Manual vetting of search results

No data is relayed to the GDPR data access portal before a human has vetted this search result. This is done by downloading the data access request excel template.

The spreadsheet will contain one data sheet per document source data type with one row per matching search result. By downloading and inspecting the files linked to in the spreasheet and editing these rows the human operator vets the search result. To remove a document the row should be removed. If the file itself should not be delivered to the data subject, the link in gdpr-document:extract-content should be removed, and any redacted or partial text content should be entered into the "text" column for that row. In the same way, metadata can also be edited (or removed) as needed.

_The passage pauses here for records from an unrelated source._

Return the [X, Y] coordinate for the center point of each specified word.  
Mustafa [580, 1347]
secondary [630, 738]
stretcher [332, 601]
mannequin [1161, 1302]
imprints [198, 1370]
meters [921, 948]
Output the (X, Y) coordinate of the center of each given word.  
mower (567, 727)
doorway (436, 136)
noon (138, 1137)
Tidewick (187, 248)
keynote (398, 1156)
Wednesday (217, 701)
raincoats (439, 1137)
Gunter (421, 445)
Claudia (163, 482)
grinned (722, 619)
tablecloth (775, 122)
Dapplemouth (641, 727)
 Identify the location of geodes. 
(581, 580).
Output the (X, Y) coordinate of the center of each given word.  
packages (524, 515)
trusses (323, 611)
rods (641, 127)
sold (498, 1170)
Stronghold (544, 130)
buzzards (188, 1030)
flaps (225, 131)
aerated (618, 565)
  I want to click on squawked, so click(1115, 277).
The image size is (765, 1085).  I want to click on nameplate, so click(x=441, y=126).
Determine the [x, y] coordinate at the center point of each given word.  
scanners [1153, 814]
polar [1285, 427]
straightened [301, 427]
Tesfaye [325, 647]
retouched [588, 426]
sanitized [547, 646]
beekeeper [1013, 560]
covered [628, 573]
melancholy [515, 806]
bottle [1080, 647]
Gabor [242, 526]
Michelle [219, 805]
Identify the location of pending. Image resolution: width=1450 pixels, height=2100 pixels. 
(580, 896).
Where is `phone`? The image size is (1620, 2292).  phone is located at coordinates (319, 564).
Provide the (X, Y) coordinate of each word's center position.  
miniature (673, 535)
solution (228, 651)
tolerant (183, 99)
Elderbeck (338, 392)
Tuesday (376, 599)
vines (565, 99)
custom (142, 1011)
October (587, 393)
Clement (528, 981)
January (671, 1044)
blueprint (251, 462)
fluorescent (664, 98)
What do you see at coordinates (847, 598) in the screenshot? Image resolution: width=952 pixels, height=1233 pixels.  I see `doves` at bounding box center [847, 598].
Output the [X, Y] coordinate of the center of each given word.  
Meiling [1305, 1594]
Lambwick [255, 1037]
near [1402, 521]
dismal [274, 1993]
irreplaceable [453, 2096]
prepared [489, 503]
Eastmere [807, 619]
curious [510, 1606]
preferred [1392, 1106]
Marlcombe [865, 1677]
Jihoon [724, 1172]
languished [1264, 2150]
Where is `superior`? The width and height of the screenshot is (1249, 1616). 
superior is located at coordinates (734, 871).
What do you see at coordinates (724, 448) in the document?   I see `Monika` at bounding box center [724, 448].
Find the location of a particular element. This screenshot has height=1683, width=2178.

When the vetting process is finished and all data sheets for all data types have been filled out, the spreadsheet should be uploaded to the GDPR portal, as described in the GDPR data access request template section.

Content encryption service

Finally, after the vetted search result have been processed by the GDPR portal, the metadata about the document will be encrypted using the public key of the data subject and then transmitted to the GDPR data access portal.

Additionally, if there is a gdpr-document:extract-content property for the document, the file itself will be downloaded and encrypted before being transmitted to the GDPR data access portal. This "attachment" can then be decrypted and downloaded as a document/file by the data subject on the client side.